** Do this **
Turn every line of the records below into a numbered list, skipping any blank lines.

---

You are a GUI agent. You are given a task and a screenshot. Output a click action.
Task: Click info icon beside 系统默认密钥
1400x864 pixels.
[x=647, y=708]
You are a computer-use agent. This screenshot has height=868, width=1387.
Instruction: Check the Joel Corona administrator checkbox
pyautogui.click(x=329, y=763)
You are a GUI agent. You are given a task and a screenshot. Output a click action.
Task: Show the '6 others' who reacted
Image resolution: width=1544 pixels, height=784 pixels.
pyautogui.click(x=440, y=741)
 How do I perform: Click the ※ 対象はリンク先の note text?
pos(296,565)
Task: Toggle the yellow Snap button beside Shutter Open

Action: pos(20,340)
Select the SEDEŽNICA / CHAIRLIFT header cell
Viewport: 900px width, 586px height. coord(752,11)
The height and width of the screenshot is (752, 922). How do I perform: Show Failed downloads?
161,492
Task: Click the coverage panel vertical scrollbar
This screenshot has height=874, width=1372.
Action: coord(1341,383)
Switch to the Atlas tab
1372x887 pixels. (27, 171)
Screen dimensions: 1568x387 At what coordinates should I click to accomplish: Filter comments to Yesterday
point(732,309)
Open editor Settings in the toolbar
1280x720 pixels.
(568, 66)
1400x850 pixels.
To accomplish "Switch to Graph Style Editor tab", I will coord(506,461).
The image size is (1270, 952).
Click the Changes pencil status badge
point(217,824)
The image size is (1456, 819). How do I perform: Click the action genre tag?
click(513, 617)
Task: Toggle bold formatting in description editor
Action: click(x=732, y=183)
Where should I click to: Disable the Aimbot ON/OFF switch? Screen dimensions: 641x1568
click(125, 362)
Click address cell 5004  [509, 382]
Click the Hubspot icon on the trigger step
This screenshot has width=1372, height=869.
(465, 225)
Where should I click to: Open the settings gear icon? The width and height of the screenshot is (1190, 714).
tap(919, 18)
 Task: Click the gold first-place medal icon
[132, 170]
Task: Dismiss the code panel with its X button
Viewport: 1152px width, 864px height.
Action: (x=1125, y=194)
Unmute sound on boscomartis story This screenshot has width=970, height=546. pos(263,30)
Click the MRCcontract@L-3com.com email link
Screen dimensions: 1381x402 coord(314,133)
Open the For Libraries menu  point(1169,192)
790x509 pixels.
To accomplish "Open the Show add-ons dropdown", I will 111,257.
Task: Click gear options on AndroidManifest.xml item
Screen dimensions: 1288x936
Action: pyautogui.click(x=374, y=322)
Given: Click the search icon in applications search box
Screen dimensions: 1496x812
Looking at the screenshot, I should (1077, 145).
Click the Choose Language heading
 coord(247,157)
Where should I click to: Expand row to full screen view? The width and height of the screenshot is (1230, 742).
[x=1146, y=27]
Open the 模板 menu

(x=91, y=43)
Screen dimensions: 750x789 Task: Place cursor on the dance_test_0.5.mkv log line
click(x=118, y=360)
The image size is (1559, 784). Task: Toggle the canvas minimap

---

** Response **
1. You are a GUI agent. You are given a task and a screenshot. Output a click action.
2. Task: Click info icon beside 系统默认密钥
3. 1400x864 pixels.
4. [x=647, y=708]
5. You are a computer-use agent. This screenshot has height=868, width=1387.
6. Instruction: Check the Joel Corona administrator checkbox
7. pyautogui.click(x=329, y=763)
8. You are a GUI agent. You are given a task and a screenshot. Output a click action.
9. Task: Show the '6 others' who reacted
10. Image resolution: width=1544 pixels, height=784 pixels.
11. pyautogui.click(x=440, y=741)
12.  How do I perform: Click the ※ 対象はリンク先の note text?
13. pos(296,565)
14. Task: Toggle the yellow Snap button beside Shutter Open
15. Action: pos(20,340)
16. Select the SEDEŽNICA / CHAIRLIFT header cell
17. Viewport: 900px width, 586px height. coord(752,11)
18. The height and width of the screenshot is (752, 922). How do I perform: Show Failed downloads?
19. 161,492
20. Task: Click the coverage panel vertical scrollbar
21. This screenshot has height=874, width=1372.
22. Action: coord(1341,383)
23. Switch to the Atlas tab
24. 1372x887 pixels. (27, 171)
25. Screen dimensions: 1568x387 At what coordinates should I click to accomplish: Filter comments to Yesterday
26. point(732,309)
27. Open editor Settings in the toolbar
28. 1280x720 pixels.
29. (568, 66)
30. 1400x850 pixels.
31. To accomplish "Switch to Graph Style Editor tab", I will coord(506,461).
32. The image size is (1270, 952).
33. Click the Changes pencil status badge
34. point(217,824)
35. The image size is (1456, 819). How do I perform: Click the action genre tag?
36. click(513, 617)
37. Task: Toggle bold formatting in description editor
38. Action: click(x=732, y=183)
39. Where should I click to: Disable the Aimbot ON/OFF switch? Screen dimensions: 641x1568
40. click(125, 362)
41. Click address cell 5004  [509, 382]
42. Click the Hubspot icon on the trigger step
43. This screenshot has width=1372, height=869.
44. (465, 225)
45. Where should I click to: Open the settings gear icon? The width and height of the screenshot is (1190, 714).
46. tap(919, 18)
47.  Task: Click the gold first-place medal icon
48. [132, 170]
49. Task: Dismiss the code panel with its X button
50. Viewport: 1152px width, 864px height.
51. Action: (x=1125, y=194)
52. Unmute sound on boscomartis story This screenshot has width=970, height=546. pos(263,30)
53. Click the MRCcontract@L-3com.com email link
54. Screen dimensions: 1381x402 coord(314,133)
55. Open the For Libraries menu  point(1169,192)
56. 790x509 pixels.
57. To accomplish "Open the Show add-ons dropdown", I will 111,257.
58. Task: Click gear options on AndroidManifest.xml item
59. Screen dimensions: 1288x936
60. Action: pyautogui.click(x=374, y=322)
61. Given: Click the search icon in applications search box
62. Screen dimensions: 1496x812
63. Looking at the screenshot, I should (1077, 145).
64. Click the Choose Language heading
65.  coord(247,157)
66. Where should I click to: Expand row to full screen view? The width and height of the screenshot is (1230, 742).
67. [x=1146, y=27]
68. Open the 模板 menu
69. (x=91, y=43)
70. Screen dimensions: 750x789 Task: Place cursor on the dance_test_0.5.mkv log line
71. click(x=118, y=360)
72. The image size is (1559, 784). Task: Toggle the canvas minimap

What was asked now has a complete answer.